■ **The problem**: Find each line of the entries with the string "filter", please, and copy it.

■ **Input data**:
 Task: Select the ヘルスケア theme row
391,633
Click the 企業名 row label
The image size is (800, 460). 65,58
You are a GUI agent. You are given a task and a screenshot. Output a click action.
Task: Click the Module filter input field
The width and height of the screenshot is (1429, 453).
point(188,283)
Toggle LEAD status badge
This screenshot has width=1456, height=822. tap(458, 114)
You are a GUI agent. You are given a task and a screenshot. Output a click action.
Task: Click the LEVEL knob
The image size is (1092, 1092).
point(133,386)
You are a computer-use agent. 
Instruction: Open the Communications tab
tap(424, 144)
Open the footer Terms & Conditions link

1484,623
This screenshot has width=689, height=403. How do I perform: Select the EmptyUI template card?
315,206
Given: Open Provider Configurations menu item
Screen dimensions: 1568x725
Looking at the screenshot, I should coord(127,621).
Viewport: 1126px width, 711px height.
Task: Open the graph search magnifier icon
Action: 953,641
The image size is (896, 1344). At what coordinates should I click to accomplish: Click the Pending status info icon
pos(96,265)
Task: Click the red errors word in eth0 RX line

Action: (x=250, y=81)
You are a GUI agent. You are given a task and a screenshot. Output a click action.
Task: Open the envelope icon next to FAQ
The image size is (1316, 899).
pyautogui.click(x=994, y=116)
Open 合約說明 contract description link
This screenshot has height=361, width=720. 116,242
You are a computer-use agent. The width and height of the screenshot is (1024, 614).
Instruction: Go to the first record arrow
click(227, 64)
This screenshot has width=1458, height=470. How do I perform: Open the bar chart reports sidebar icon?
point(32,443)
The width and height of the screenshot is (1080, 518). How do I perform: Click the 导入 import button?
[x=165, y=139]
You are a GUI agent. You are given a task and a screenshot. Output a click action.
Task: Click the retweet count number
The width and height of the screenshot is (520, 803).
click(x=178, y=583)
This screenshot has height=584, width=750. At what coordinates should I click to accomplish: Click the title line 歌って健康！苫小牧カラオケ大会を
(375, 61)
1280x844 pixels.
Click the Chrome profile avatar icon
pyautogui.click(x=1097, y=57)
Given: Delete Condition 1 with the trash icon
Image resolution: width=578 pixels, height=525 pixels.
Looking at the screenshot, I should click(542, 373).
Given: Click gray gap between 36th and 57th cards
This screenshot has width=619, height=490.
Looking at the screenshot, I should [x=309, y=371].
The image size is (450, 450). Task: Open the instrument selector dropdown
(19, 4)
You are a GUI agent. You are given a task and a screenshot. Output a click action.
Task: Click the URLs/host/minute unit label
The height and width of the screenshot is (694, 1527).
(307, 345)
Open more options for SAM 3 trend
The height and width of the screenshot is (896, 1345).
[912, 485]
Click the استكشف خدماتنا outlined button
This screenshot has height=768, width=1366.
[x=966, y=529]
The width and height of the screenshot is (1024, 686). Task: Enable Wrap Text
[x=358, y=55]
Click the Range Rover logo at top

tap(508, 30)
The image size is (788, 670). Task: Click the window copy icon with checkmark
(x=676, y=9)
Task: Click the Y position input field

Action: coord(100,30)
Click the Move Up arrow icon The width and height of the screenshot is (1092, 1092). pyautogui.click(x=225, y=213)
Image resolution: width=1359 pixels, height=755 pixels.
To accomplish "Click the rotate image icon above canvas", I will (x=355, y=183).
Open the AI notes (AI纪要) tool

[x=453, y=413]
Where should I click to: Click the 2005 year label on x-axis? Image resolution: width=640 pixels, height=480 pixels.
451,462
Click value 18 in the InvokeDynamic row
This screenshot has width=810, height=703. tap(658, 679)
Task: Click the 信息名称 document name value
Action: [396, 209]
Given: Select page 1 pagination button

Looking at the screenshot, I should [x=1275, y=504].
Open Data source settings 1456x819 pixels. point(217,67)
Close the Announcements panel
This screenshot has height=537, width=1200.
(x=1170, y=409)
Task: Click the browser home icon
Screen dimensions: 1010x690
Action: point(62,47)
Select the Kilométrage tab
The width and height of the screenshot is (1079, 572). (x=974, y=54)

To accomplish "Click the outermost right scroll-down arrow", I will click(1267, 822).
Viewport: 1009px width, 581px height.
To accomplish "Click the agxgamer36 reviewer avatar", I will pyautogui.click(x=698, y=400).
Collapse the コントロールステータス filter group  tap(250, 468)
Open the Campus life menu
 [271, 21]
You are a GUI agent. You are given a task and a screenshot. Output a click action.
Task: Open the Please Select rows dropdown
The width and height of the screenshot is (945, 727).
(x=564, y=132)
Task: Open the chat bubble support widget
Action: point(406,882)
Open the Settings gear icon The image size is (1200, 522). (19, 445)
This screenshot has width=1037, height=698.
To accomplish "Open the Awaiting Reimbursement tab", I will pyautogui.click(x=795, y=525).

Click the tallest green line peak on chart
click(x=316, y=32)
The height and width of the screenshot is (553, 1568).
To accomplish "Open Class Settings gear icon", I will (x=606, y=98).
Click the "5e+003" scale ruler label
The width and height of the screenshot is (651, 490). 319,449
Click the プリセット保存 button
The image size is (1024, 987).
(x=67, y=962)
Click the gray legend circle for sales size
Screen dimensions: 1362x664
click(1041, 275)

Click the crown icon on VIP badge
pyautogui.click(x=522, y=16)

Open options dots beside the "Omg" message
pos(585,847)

■ **Result of this task**:
Task: Click the Module filter input field
Collapse the コントロールステータス filter group  tap(250, 468)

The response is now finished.